The number of thoughtfully written comments from farmers who were having difficulty finding financing, and from those who simply wanted to be helpful, was telling. It not only provides us with material to use as we promote our work, but also offers encouragement as we analyze the data. We received only one comment asking “why another survey,” but in the same sentence, the farmer acknowledged the need for alternatives for smaller farmers seeking capital. The number, depth, and type of comments spoke to a need for smaller farmers to have a forum in which they might learn about and discuss financial issues. Their questions about where and how to find financing also spurred The Carrot Project to make a higher organizational priority of a web page that encompasses links to governmental, non-profit, and commercial lenders as well as resources for business-planning technical assistance. Surprisingly, this does not already exist.
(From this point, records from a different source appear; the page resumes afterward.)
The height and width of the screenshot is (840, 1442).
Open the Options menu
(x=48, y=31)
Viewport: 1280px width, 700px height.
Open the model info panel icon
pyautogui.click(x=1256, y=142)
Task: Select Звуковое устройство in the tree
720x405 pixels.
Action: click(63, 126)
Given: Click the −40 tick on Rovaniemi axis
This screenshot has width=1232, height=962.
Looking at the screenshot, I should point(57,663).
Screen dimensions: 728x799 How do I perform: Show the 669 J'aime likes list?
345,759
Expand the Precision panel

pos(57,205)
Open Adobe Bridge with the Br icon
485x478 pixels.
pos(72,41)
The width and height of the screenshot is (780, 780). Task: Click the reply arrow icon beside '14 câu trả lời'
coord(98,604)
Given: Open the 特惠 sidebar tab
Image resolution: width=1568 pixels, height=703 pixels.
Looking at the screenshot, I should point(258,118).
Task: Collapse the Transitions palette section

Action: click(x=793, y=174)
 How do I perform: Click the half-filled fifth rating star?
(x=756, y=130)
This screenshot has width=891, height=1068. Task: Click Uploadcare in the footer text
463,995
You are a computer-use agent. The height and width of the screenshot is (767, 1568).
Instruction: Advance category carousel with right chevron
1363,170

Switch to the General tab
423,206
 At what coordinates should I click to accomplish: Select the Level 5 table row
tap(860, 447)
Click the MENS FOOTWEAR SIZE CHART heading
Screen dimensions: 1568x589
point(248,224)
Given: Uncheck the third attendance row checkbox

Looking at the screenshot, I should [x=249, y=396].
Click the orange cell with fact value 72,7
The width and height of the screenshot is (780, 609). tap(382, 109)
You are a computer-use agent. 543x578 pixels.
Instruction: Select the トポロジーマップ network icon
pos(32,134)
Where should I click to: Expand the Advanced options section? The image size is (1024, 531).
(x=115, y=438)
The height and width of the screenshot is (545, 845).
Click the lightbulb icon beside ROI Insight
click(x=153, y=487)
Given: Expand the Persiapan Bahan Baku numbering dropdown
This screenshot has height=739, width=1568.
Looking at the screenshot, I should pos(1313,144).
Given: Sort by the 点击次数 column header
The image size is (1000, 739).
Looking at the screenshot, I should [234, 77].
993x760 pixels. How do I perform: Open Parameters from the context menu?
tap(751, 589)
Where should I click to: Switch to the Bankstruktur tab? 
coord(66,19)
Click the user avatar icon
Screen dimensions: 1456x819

The data from this project are being put to immediate use in the development of the Microloan Fund for New England Farmers and in planning for the Northeast Farm Financing Fund. Both of these projects will strive to provide financing to farmers to improve profitability, advance good stewardship through the application selection process, and help to improve local economies by making it more likely that individual farms will thrive. The Microloan Fund for New England Farmers is a partnership with Strolling of the Heifers and Chittenden Bank and will serve 6–10 farmers in its first year. The Carrot Project will continue to rely on the data in developing new programs and in cultivating conversation about small-farm financing.